"It’s hard to believe everything that’s transpired over the past two decades.
Emergency medicine at Maryland, reduced to a paltry section within the department of surgery in the mid 1980s after its residency program lost accreditation, is now recognized as one of the nation’s best departments.
Says Ron M. Walls, MD, FRCPC, FACEP, FAAEM, chair of the department of emer- gency medicine at Brigham and Women’s Hospital in Boston, the first professor of emergency medicine at Harvard Medical School, “The department of emergency medicine at Maryland has emerged as one of the leading departments in the country. I think that’s because of its stable leadership, a first-class residency, and a great reputation for outstanding clinical care and training other leaders in our specialty.”
It Started with Just Three
“It was the Wild, Wild West.” That’s how Robert Barish, MD, FACEP, FACP, describes the emergency department at Maryland when he arrived in 1985. In addition to high volumes of patients with medical and surgical emergencies, there was such a high number of victims of violence that “they called us the knife and gun club,” recalls Barish, who was chief of emergency medicine until 1996, and is now vice dean of clinical affairs at the medical school. “We were opening chests—sometimes two or three a night with gunshot and stab wounds—in little trauma bays.” Barish stops, shaking his head in disbelief, but the smile on his face is a fond one.

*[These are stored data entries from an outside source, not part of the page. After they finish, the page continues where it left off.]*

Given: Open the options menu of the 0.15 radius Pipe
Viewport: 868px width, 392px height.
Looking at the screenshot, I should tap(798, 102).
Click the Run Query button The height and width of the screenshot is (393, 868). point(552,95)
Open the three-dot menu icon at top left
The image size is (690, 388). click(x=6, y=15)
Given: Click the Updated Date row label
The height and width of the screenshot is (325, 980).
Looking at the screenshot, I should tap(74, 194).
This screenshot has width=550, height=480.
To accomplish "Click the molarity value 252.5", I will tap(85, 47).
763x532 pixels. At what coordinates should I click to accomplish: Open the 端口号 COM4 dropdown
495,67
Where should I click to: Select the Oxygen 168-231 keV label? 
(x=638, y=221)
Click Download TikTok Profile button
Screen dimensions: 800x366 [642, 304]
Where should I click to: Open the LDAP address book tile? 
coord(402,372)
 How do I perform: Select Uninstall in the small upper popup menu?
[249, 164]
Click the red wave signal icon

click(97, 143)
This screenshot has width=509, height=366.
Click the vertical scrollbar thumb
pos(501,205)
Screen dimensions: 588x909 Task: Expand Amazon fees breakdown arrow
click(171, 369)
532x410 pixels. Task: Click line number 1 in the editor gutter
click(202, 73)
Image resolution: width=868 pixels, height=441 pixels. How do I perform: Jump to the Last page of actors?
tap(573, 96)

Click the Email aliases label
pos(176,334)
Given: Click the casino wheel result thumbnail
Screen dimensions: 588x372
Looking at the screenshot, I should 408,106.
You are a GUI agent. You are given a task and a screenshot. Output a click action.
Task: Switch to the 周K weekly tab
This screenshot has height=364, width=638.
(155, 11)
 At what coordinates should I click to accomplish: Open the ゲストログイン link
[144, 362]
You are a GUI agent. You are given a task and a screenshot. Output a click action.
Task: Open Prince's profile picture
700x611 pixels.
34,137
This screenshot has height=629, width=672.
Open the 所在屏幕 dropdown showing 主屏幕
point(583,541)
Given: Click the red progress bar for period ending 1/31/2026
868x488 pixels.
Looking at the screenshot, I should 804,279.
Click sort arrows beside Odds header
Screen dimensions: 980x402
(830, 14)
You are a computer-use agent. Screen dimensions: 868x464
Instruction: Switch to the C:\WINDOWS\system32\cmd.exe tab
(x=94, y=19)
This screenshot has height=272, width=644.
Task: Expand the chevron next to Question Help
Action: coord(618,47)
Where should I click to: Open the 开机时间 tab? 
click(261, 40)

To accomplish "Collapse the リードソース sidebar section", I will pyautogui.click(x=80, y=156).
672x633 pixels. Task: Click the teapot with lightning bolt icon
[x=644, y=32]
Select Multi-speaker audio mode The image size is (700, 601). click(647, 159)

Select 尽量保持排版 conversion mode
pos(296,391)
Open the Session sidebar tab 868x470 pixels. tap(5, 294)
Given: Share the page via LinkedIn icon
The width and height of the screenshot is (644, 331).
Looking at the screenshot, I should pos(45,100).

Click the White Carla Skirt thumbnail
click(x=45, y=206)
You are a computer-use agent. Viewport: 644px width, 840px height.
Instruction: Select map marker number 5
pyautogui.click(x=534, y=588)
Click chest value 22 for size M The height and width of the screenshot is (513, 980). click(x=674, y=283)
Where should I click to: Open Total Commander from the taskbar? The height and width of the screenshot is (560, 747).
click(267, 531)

The impetus behind that change was Barish and his friends and colleagues—Brian J. Browne, MD, FACEP, now acting chair of the department, and associate professor Elizabeth “Betty” Tso, ’79.
Fresh off training, Barish had been offered a position as residency director at Georgetown. He admits to interviewing at Maryland solely for the experience: “I felt people would think I was too young and inexperienced to be chief of emergency medicine. But they offered me the job, and it was an opportunity I couldn’t pass on,” he recalls.
As for Browne, there was only one fellowship in emergency medicine in the country at the time—up at Harvard with Massachusetts General—“and Brian had earned that fellowship,” remembers Barish. “We had kept in contact since training together in medicine at St. Vincent’s Hospital in New York; so I called him after I was hired and offered him the post of clinical director of emergency medicine. I was delighted that he accepted.”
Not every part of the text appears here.